Or persecution—(diōgmos). This is a word used ten times in the New Testament, and always in reference to the gospel. It’s verb means, “to make to run,” or “to run swiftly to catch” those pursued; so, to persecute. No saint thus persecuted has yet been forsaken by Christ,—nor ever will be! “If they persecuted Me, they will also persecute you.” Christ never forsakes, but has the sweetest fellowship with those persecuted by the world,—directed (under God’s permissive decree only!) by Satan. Christ is always saying, “Be of good cheer!” (Acts 23:11.)
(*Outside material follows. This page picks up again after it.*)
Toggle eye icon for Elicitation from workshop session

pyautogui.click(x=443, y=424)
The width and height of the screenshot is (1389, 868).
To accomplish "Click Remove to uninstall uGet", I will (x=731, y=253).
Famine—comes next. And you would think that the Lord of all would ever provide liberally for His saints. Not always! The “present distress” is on. Christ the Heir was cast out of Israel’s vineyard and slain! The Head of the new Body has indeed been glorified. But why should not the members of His Body know by experience what the Head passed through and thus find fellowship with the Head? Thus they come to have one heart with Him! “Famine?” Yes. But not to separate us from Christ’s love! “I know how to be in want,” says Paul. Twelve times is “famine” (limos) mentioned in the New Testament: though only twice (here in Rom. 8:35; II Cor. 11:27—this last concerning an apostle!) does it directly touch the saints. In Acts 11:28, indeed they get relief (though by other saints, not by government agency!). Yea; you may be hungry in this Christ-rejecting world, ‘and yet be beloved of your Lord. “The meek shall inherit the earth”—but not yet! Not till He comes back!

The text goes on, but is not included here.